◆ PROBLEM DESCRIPTION ◆
Return an exact copy of the data, starting at its first line and ending at the line that contains "Given: Expand the Users & Security section", minus any pictures.

Records contained in a dataset:
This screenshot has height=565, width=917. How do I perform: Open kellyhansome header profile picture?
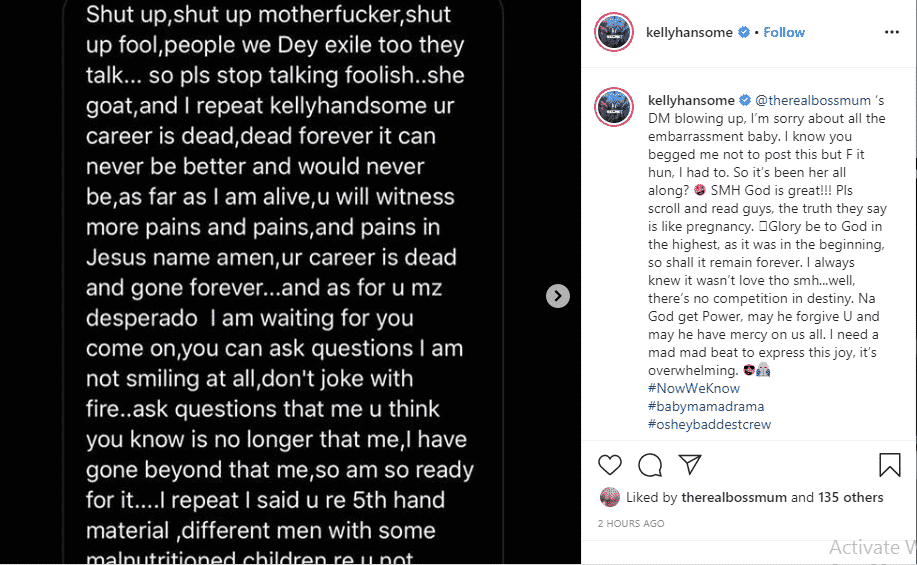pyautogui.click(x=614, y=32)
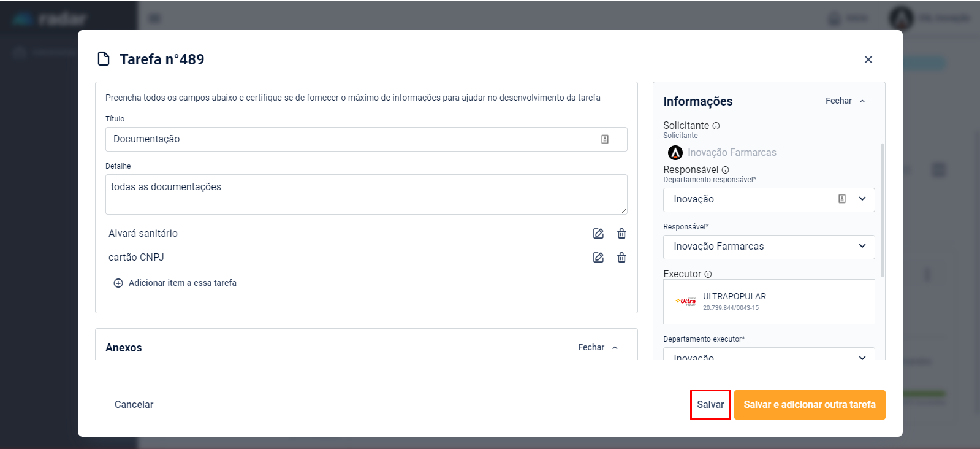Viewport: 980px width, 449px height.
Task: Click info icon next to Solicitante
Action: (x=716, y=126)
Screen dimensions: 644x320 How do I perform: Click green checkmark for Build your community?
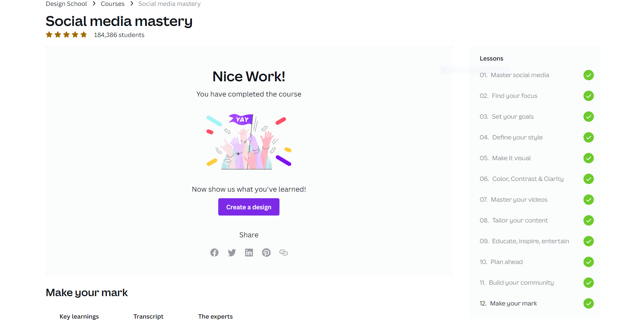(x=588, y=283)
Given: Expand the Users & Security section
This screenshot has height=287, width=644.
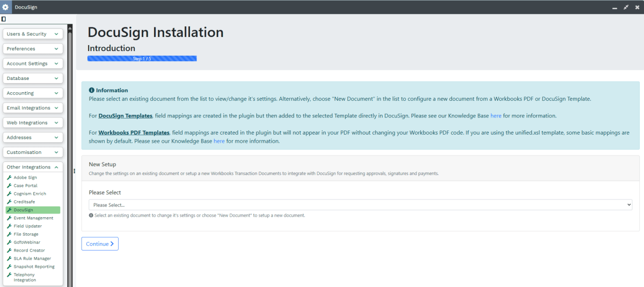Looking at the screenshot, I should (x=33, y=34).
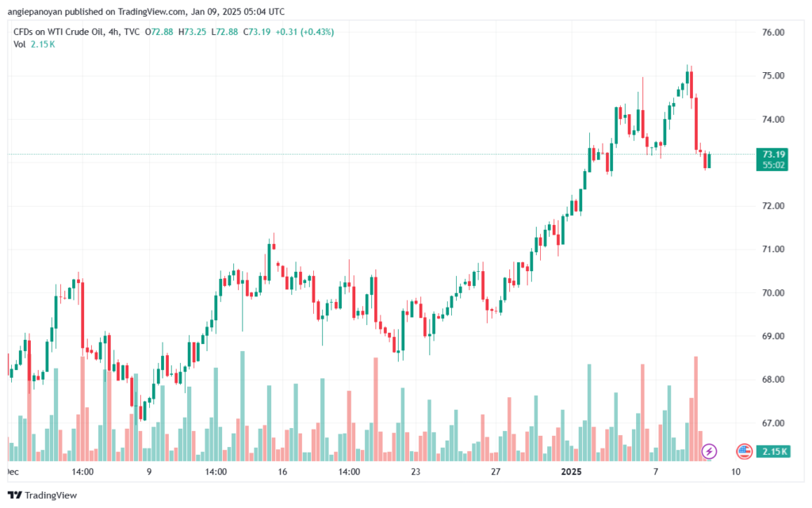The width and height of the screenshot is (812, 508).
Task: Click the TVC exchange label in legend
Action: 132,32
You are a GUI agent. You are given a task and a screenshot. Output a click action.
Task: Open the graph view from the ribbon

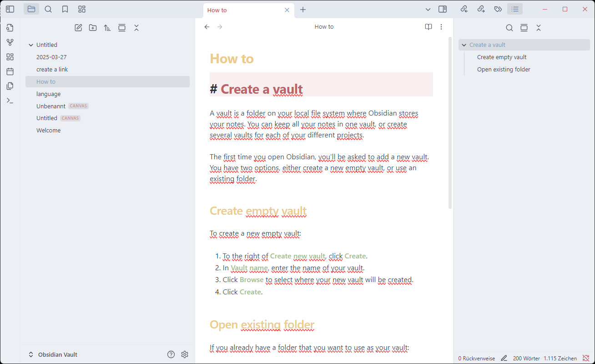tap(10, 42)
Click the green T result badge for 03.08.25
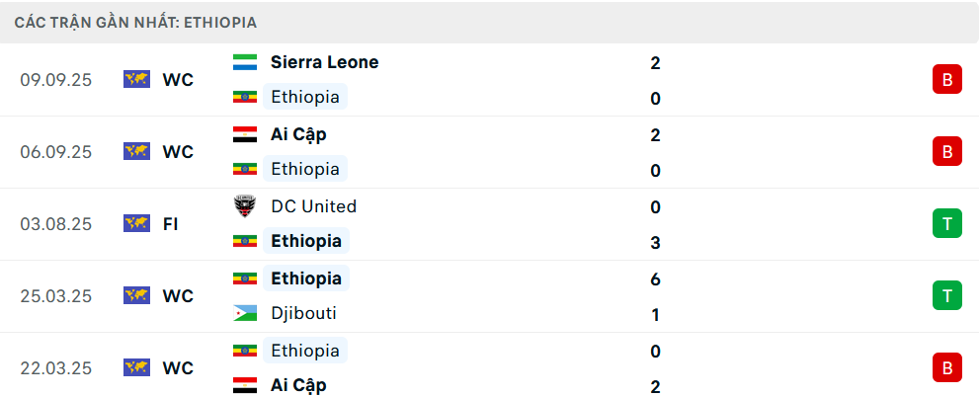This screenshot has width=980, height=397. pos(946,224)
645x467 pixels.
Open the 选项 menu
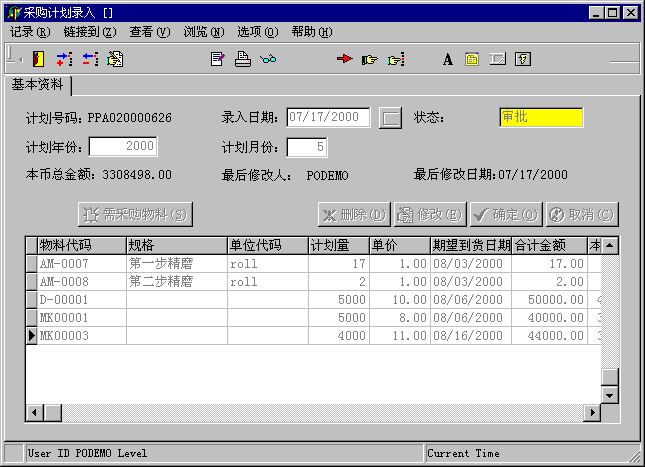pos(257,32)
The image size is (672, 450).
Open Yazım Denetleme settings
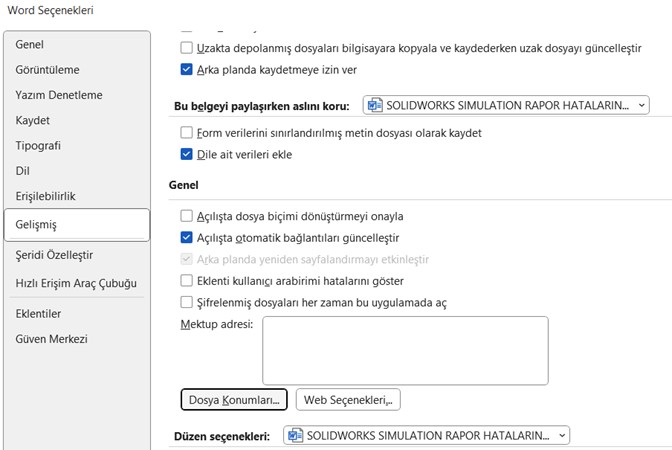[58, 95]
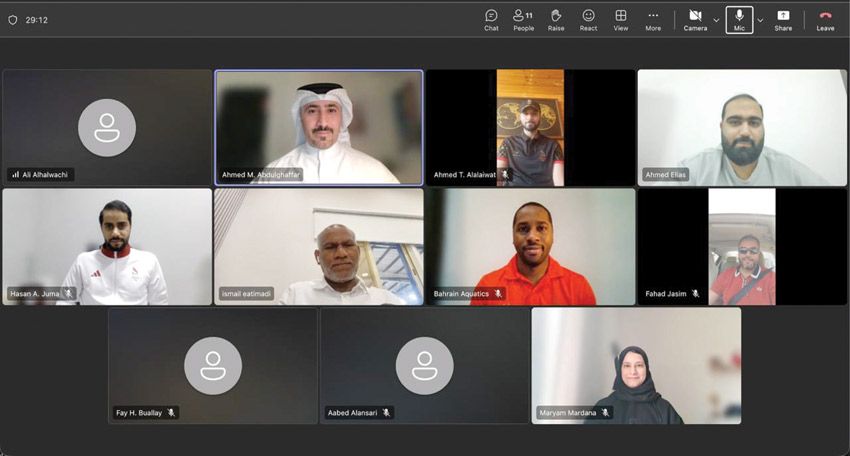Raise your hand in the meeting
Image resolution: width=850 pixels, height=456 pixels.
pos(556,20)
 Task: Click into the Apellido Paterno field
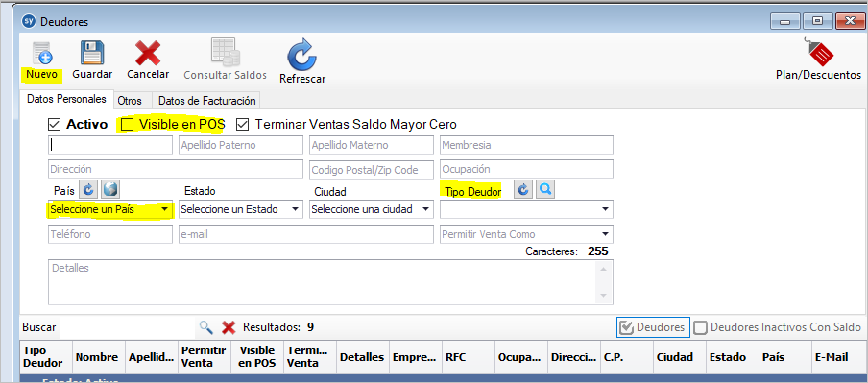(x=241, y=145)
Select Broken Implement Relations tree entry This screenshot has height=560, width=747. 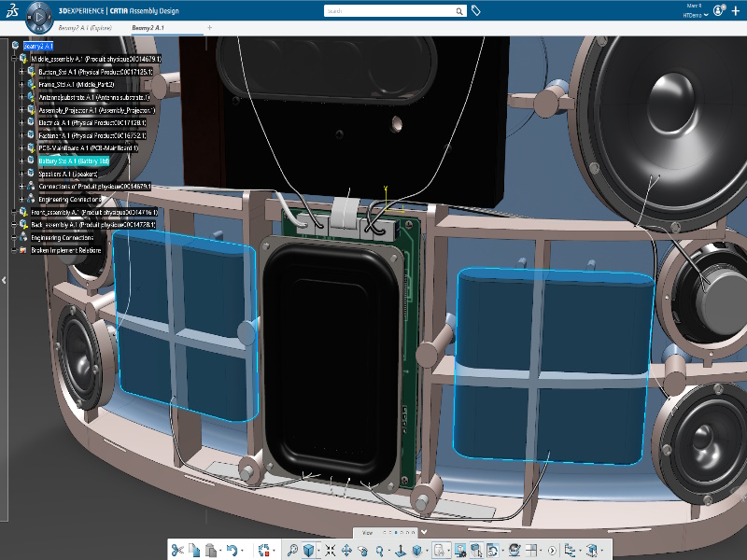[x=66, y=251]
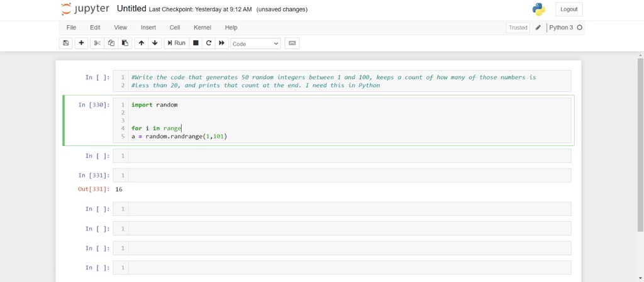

◆ EXERCISE RESULT ◆
This screenshot has height=565, width=917. How do I perform: Open kellyhansome header profile picture?
pyautogui.click(x=614, y=32)
Viewport: 980px width, 449px height.
Task: Click info icon next to Solicitante
Action: (x=716, y=126)
Screen dimensions: 644x320 How do I perform: Click green checkmark for Build your community?
(x=588, y=283)
Given: Expand the Users & Security section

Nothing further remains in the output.